Estaba Mariana correteando a las gallinas, cuando un hombre se acercó. Ella se paró en seco y estaba a punto de llamar a su madre a gritos cuando el hombre se colocó el dedo índice de su mano izquierda delante de los labios mientras que con la derecha sacaba un libro del bolsillo de su gabán, captando así toda su atención.

  • Niña, ¿sabes qué es esto?, - le dijo con la voz en un susurro.
  • No, - contestó ella echando mano a cogerlo.
  • Esto es un libro, y en un libro puedes encontrar todas las palabras del mundo. ¿Tú quieres aprender a interpretar lo que hay dentro?

Aunque aquel hombre hablaba de forma que a ella le costaba entender, le contestó que sí, porque ningún niño contesta no a un “quieres” dicho con estusiasmo. Así que, así fue como cada día ese hombre acudió a esa misma hora durante el tiempo que Mariana necesitó para aprender a leer, sin que nadie más supiese de aquellas citas.


Fue por casualidad, si es que esta existe, que su madre y hermanas se apercibieran de que Mariana tenía un don. Comenzó a correrse el rumor y bastaron apenas dos meses para que a la puerta de su casa se apelotonaran las personas en busca de aquella palabra mágica que, a modo de consejo les obsequiaba aquella niña, tras escuchar detenidamente su conflicto personal. La gente resolvía sus cuitas en cuestión de días tras la pronunciación de aquella palabra que les abría los ojos con respecto a cómo debían actuar, y así fue como comenzaron a llamarla consejera, pero con el tiempo, pasó a ser una santa.
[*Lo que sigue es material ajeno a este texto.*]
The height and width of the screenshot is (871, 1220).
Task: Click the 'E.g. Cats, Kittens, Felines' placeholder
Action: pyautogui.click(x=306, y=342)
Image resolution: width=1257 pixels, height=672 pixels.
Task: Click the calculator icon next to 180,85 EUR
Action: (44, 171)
Ella sólo escuchaba y escuchaba, y llegada la noche, para ahuyentar tanta desgracia impregnada en sus células, leía y releía aquel libro que atesoraba escondido tras algunos trastes amontonados en un rincón.

  • ¡Mariana, no me obligues a darte una paliza!, -casi gritó su madre. ¡Te he dicho que te levantes!
  • Y yo le he dicho, madre, que hoy no, ya no, - contestó tranquilamente Mariana.
  • ¿Pero por qué?, - preguntó la madre bajando el tono, tratando tal vez de convencerla.
  • Porque me he quedado sin palabras, sentenció.

Hacía cosa como de seis meses, en que junto con sus dos hermanas decidieron ir a Granada a visitar a Manuela. Ella nunca había salido del cortijo antes y, entonces, al comprobar la inmensidad del mundo, comprendió que su labor como santa había terminado. Sus ansias de comenzar su propia vida habían ganado la batalla. Según iban avanzando montadas en la diligencia, al pasar junto a una venta, una palabra se le vino a los labios: libertad. Y entonces comprendió que ahí tenía que buscar a la persona a la que dejarle el libro, como once años antes aquel hombre había hecho con ella. Y así lo hizo. Cada día al amanecer se desplazó a aquella venta a enseñarle el arte de la lectura a aquella mujer triste que había parido a seis hijos y todos se le habían muerto. No le preocupaba el abandono, en absoluto. Sus fieles no quedarían huérfanos, ya que, al fin y al cabo, todo está en los libros.